[Word and element location data]
● ● ●

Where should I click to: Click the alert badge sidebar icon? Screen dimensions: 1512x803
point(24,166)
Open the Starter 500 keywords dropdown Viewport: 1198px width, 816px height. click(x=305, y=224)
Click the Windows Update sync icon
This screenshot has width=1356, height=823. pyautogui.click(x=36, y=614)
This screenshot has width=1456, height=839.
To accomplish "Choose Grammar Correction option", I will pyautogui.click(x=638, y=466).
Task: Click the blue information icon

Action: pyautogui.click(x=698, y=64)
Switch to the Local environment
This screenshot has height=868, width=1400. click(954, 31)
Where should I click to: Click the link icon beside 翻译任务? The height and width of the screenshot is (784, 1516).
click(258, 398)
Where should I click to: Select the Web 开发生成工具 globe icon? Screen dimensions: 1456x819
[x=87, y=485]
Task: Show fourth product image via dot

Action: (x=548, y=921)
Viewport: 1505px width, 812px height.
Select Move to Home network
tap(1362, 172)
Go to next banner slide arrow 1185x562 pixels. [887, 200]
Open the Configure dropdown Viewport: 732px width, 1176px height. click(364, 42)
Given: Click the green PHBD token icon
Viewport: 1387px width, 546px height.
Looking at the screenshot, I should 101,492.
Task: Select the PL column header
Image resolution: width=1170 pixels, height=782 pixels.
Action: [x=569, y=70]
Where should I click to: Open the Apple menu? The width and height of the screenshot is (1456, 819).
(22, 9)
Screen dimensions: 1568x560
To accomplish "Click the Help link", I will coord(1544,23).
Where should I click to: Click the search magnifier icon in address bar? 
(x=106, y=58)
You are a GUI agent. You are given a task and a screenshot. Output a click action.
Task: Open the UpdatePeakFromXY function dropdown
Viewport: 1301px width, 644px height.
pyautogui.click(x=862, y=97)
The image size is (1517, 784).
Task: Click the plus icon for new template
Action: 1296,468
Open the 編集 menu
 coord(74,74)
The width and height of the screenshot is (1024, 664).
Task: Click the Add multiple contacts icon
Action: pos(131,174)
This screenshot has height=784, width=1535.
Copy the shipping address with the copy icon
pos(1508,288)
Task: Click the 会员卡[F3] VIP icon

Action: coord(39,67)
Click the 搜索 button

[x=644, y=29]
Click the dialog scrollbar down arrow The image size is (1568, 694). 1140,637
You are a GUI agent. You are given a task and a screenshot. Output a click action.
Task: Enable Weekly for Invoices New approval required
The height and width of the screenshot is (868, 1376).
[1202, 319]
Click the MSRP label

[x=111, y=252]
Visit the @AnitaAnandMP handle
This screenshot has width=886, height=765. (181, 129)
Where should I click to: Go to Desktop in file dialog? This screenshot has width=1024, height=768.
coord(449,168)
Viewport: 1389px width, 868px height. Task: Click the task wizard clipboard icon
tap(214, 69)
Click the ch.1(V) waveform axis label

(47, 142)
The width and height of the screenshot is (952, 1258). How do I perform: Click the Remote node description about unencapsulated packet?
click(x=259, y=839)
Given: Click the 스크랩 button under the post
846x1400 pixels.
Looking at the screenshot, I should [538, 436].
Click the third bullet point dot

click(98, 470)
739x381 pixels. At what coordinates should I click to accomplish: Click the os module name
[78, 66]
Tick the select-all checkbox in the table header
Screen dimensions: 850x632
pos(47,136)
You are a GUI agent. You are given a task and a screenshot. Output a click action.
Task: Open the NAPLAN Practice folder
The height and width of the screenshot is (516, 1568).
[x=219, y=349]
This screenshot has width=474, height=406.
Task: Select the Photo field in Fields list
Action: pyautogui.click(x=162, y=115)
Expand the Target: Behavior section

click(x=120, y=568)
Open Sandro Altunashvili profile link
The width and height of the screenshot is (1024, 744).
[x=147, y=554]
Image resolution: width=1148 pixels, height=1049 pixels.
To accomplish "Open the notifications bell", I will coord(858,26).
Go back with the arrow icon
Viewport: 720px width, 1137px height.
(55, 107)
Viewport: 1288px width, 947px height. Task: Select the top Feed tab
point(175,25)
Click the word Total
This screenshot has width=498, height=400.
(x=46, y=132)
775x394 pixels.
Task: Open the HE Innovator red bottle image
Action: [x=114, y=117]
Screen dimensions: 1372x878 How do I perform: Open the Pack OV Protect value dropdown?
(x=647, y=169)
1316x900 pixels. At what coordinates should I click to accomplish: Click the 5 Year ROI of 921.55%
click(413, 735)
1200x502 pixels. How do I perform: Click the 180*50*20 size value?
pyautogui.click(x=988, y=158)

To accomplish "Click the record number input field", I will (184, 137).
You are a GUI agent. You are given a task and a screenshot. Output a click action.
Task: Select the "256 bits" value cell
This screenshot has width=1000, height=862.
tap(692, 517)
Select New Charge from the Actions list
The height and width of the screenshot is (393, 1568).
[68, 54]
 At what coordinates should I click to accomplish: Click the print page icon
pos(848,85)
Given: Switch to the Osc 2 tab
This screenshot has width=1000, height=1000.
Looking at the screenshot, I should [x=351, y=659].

● ● ●

■ Task goal ■
Please select and copy every line of the records above that contains the word "Open".

■ Result of this exercise ■
Open the Starter 500 keywords dropdown Viewport: 1198px width, 816px height. click(x=305, y=224)
Open the Configure dropdown Viewport: 732px width, 1176px height. click(364, 42)
Where should I click to: Open the Apple menu? The width and height of the screenshot is (1456, 819).
Task: Open the UpdatePeakFromXY function dropdown
Open the 編集 menu
Task: Open the NAPLAN Practice folder
Open Sandro Altunashvili profile link
To accomplish "Open the notifications bell", I will coord(858,26).
Task: Open the HE Innovator red bottle image
Screen dimensions: 1372x878 How do I perform: Open the Pack OV Protect value dropdown?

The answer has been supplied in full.